■ THE TASK ■
Each line from the one with "The width and height of the screenshot is (812, 1462)." through the final line of the entries below must be printed exactly, and the pictures must not be.

■ Extracted data entries ■
=-=-=-=-=
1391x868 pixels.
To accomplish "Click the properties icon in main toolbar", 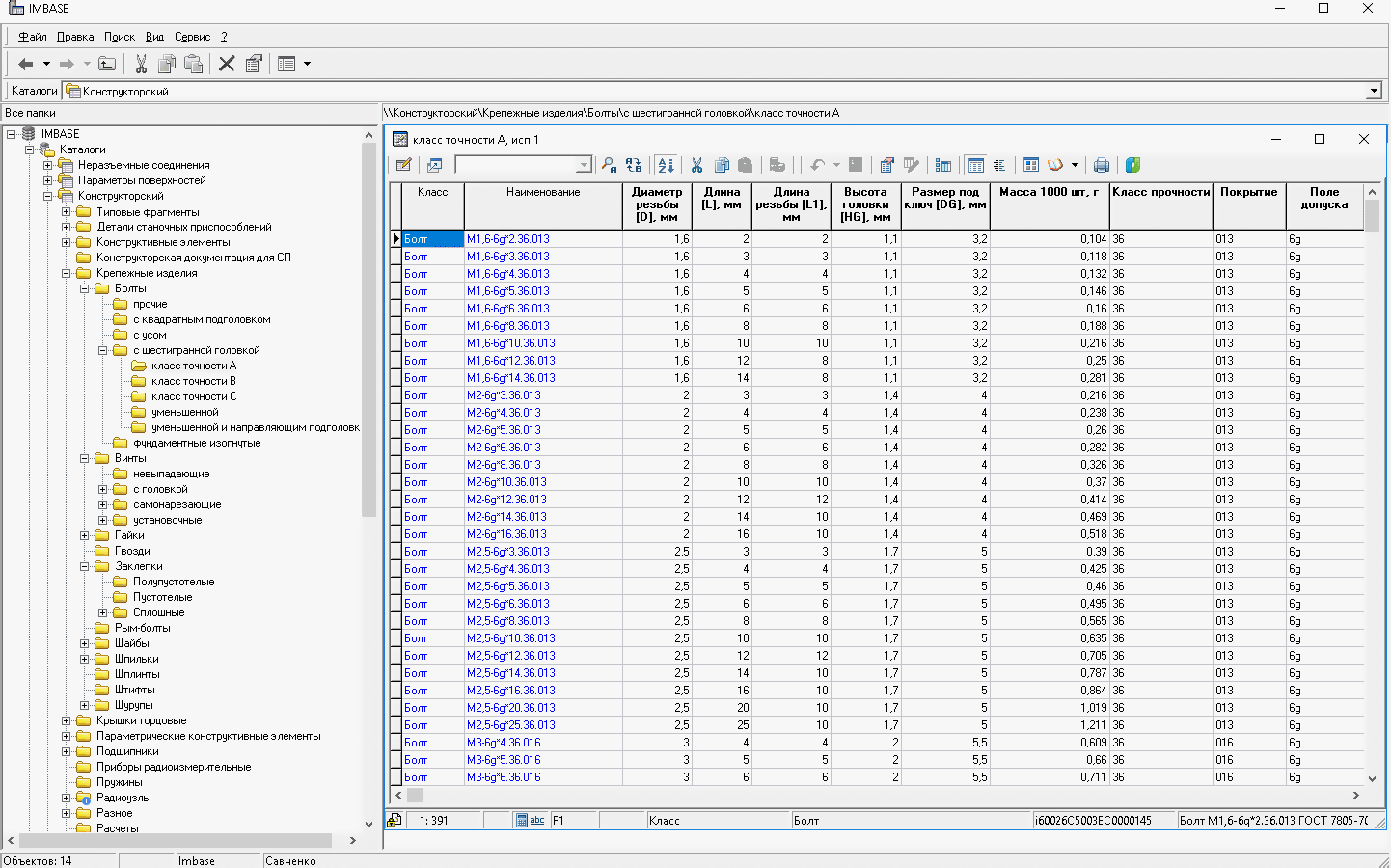I will [254, 64].
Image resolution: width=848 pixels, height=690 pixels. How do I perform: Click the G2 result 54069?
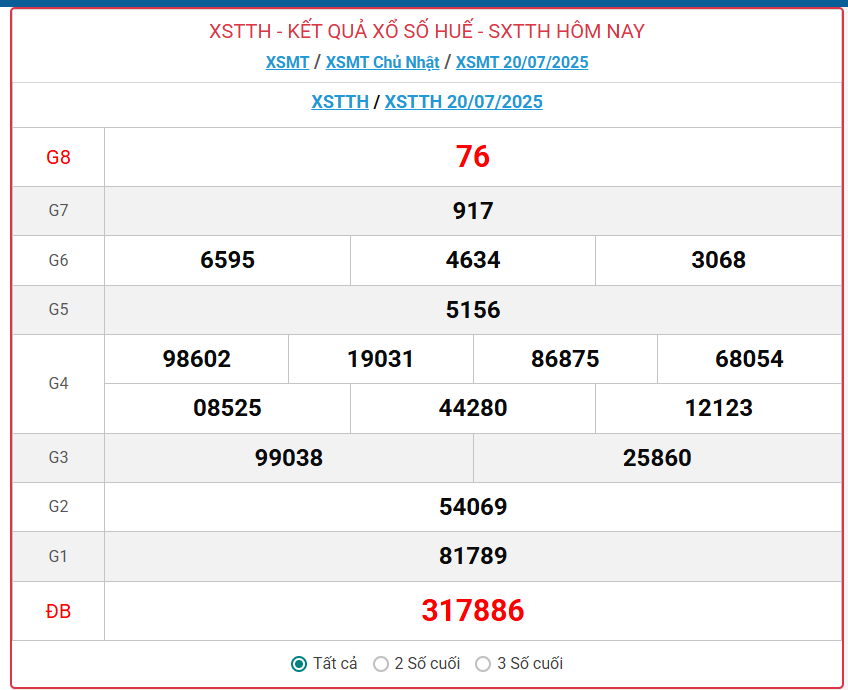(473, 507)
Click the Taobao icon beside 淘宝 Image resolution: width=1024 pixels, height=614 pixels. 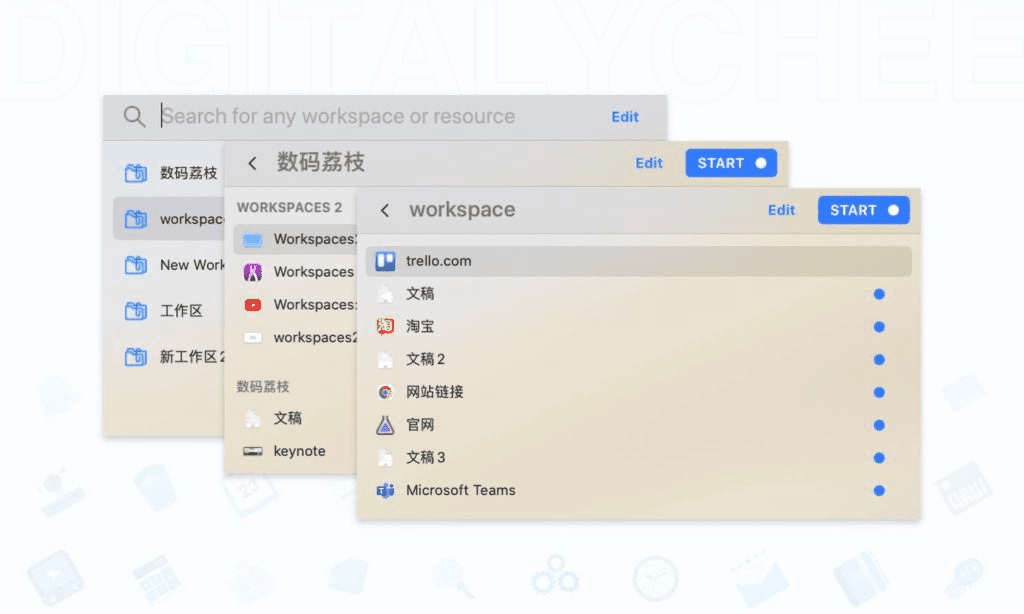[x=384, y=326]
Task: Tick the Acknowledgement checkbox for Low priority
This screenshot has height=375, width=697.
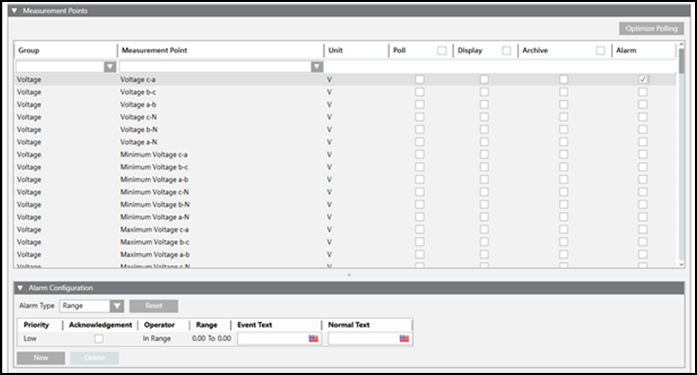Action: coord(99,339)
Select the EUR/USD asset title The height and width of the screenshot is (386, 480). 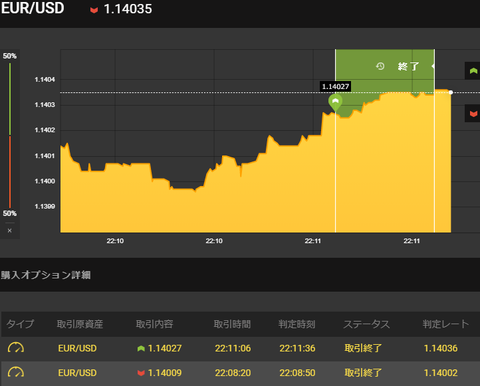tap(32, 8)
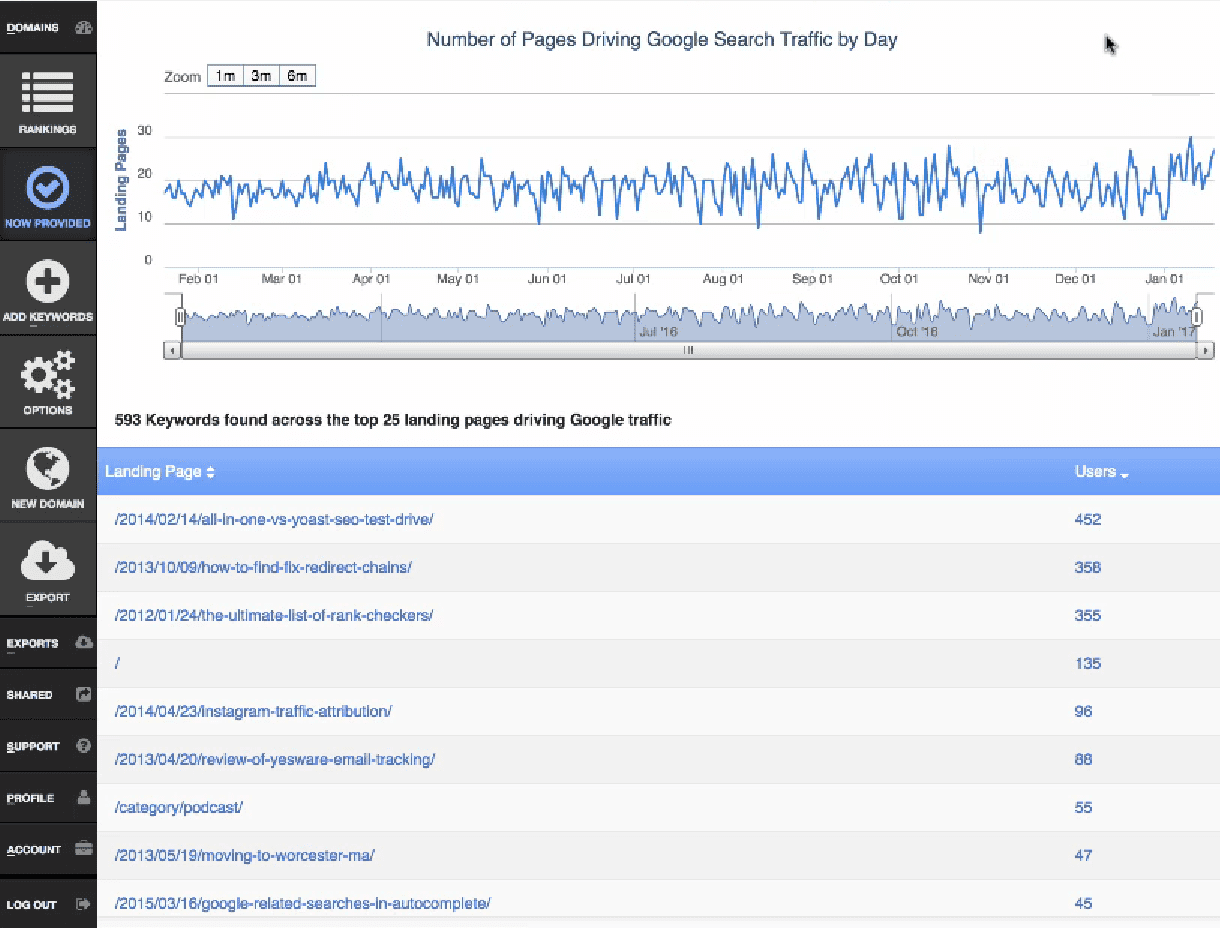Click the chart navigator right scroll arrow
The width and height of the screenshot is (1220, 928).
coord(1206,351)
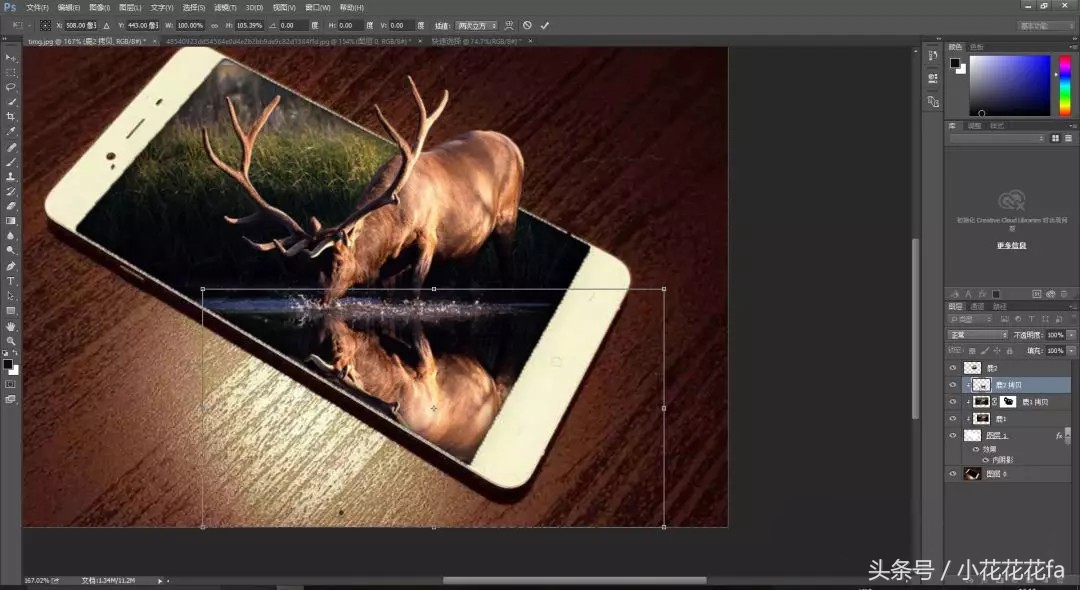This screenshot has width=1080, height=590.
Task: Hide the 内阴影 effect
Action: coord(985,460)
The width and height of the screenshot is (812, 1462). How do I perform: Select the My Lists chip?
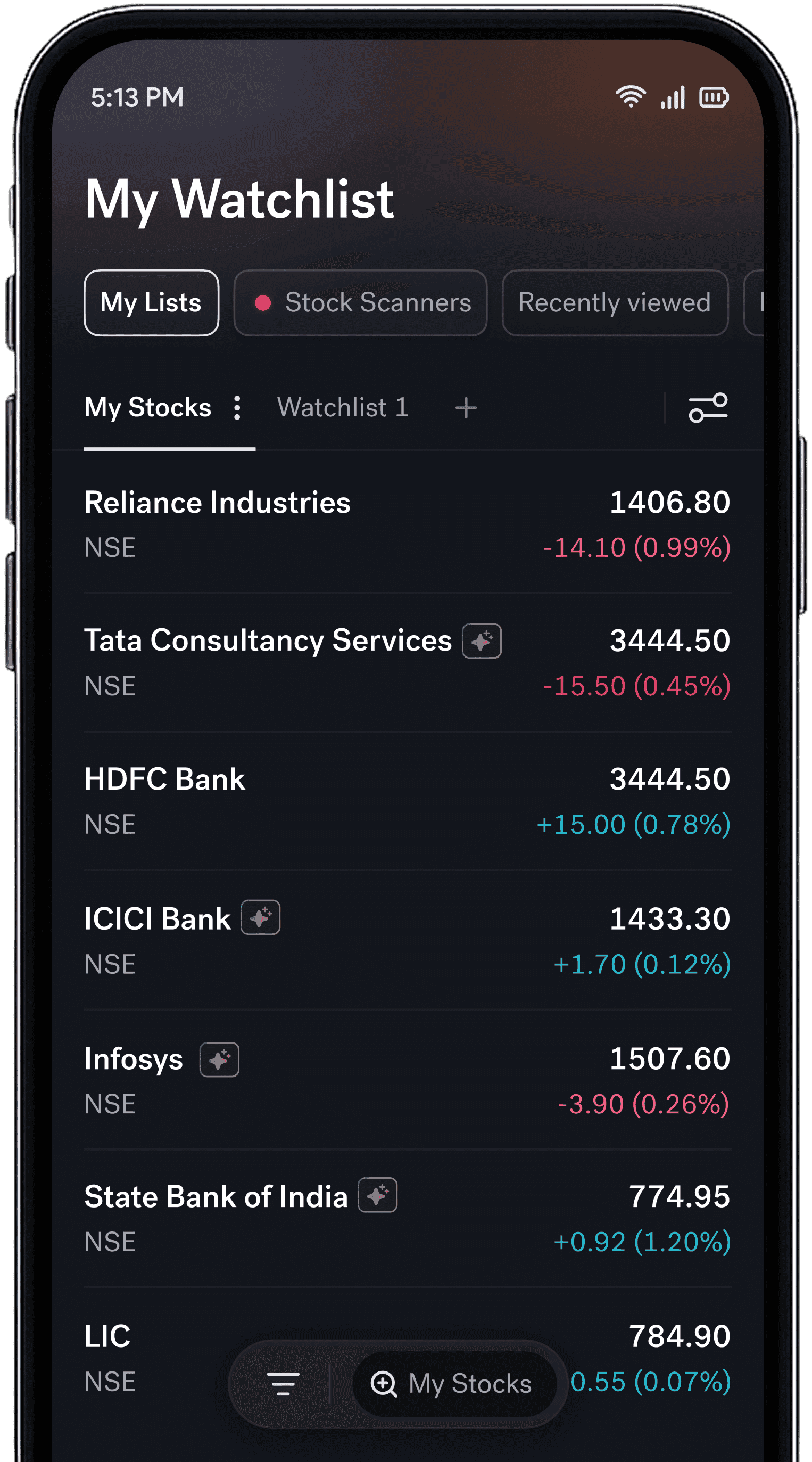point(151,302)
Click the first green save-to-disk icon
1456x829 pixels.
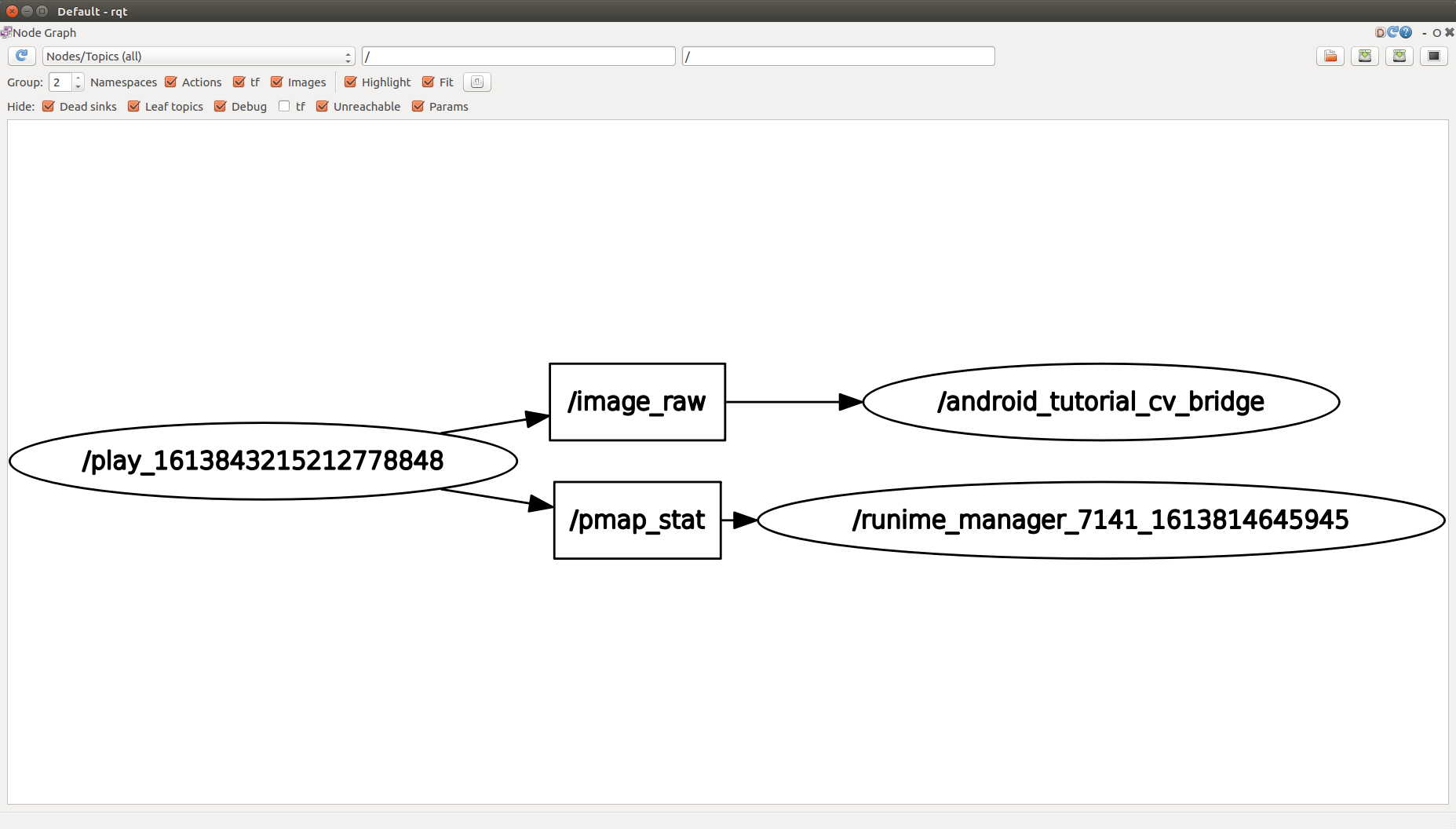pyautogui.click(x=1364, y=56)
=-=-=-=-=
■ TASK RESULT ■
The width and height of the screenshot is (812, 1462). How do I perform: Select the My Lists chip?
point(151,302)
Click the first green save-to-disk icon
1456x829 pixels.
pyautogui.click(x=1364, y=56)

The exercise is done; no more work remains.